• [AIM] Can you reproduce the listing below word for word, from the line containing "The height and width of the screenshot is (678, 1224)." up to and including the line containing "[x=939, y=129]"?
◆ ◆ ◆
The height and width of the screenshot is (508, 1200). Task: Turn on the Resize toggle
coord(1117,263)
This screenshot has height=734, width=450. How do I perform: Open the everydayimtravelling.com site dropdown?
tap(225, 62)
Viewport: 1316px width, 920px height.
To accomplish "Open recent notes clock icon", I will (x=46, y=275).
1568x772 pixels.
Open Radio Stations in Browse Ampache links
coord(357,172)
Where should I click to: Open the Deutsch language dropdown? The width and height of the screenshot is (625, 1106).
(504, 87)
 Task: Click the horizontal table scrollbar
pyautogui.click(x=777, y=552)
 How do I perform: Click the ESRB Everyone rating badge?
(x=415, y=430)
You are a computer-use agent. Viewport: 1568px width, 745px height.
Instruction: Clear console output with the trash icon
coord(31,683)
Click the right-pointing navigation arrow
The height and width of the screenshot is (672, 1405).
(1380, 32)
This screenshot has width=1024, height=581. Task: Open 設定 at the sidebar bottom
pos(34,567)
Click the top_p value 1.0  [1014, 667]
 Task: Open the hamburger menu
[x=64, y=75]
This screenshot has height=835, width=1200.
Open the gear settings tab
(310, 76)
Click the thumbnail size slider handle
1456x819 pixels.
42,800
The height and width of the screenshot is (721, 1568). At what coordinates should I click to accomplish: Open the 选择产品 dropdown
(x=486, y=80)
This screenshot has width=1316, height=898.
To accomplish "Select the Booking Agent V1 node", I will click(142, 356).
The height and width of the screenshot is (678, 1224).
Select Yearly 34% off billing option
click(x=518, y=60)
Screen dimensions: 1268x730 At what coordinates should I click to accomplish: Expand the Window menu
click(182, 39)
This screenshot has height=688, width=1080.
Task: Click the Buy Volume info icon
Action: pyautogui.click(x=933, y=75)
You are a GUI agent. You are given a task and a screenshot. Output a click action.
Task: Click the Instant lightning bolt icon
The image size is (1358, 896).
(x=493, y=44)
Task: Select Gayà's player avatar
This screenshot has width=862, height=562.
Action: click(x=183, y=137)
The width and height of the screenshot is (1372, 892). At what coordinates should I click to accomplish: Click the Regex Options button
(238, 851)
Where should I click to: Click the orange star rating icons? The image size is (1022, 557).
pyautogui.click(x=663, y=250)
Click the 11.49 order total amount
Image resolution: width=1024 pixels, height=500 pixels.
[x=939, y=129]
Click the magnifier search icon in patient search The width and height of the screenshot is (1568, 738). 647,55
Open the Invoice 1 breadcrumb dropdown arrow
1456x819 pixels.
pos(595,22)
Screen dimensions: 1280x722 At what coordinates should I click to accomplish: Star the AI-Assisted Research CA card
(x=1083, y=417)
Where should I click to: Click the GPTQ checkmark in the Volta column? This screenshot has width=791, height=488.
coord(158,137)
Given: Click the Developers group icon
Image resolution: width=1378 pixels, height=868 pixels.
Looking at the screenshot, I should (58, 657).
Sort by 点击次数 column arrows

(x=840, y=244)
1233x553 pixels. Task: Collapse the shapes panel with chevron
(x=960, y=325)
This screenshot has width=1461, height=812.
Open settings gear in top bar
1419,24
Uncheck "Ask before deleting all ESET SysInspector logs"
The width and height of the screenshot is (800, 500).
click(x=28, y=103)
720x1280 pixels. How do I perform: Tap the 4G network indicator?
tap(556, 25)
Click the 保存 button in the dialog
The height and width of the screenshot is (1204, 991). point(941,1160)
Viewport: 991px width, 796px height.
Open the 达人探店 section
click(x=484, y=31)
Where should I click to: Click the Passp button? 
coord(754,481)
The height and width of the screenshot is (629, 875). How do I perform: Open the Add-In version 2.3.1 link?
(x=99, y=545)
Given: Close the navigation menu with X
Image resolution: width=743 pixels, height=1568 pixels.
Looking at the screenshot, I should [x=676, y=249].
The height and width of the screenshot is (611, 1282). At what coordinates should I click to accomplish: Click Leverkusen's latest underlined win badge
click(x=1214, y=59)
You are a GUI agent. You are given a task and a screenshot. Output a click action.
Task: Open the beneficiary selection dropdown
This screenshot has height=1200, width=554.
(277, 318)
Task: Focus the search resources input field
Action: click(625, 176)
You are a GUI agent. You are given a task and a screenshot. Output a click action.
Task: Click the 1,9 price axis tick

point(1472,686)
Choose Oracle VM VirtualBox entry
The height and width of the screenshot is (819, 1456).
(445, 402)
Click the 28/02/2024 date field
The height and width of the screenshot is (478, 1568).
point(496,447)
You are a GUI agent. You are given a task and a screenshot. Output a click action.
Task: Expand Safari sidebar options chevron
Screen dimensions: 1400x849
◆ ◆ ◆
• [THE REPLY]
The height and width of the screenshot is (678, 1224).
Select Yearly 34% off billing option
click(x=518, y=60)
Screen dimensions: 1268x730 At what coordinates should I click to accomplish: Expand the Window menu
click(182, 39)
This screenshot has height=688, width=1080.
Task: Click the Buy Volume info icon
Action: pyautogui.click(x=933, y=75)
You are a GUI agent. You are given a task and a screenshot. Output a click action.
Task: Click the Instant lightning bolt icon
The image size is (1358, 896).
(x=493, y=44)
Task: Select Gayà's player avatar
This screenshot has width=862, height=562.
Action: click(x=183, y=137)
The width and height of the screenshot is (1372, 892). At what coordinates should I click to accomplish: Click the Regex Options button
(238, 851)
Where should I click to: Click the orange star rating icons? The image size is (1022, 557).
pyautogui.click(x=663, y=250)
Click the 11.49 order total amount
Image resolution: width=1024 pixels, height=500 pixels.
[x=939, y=129]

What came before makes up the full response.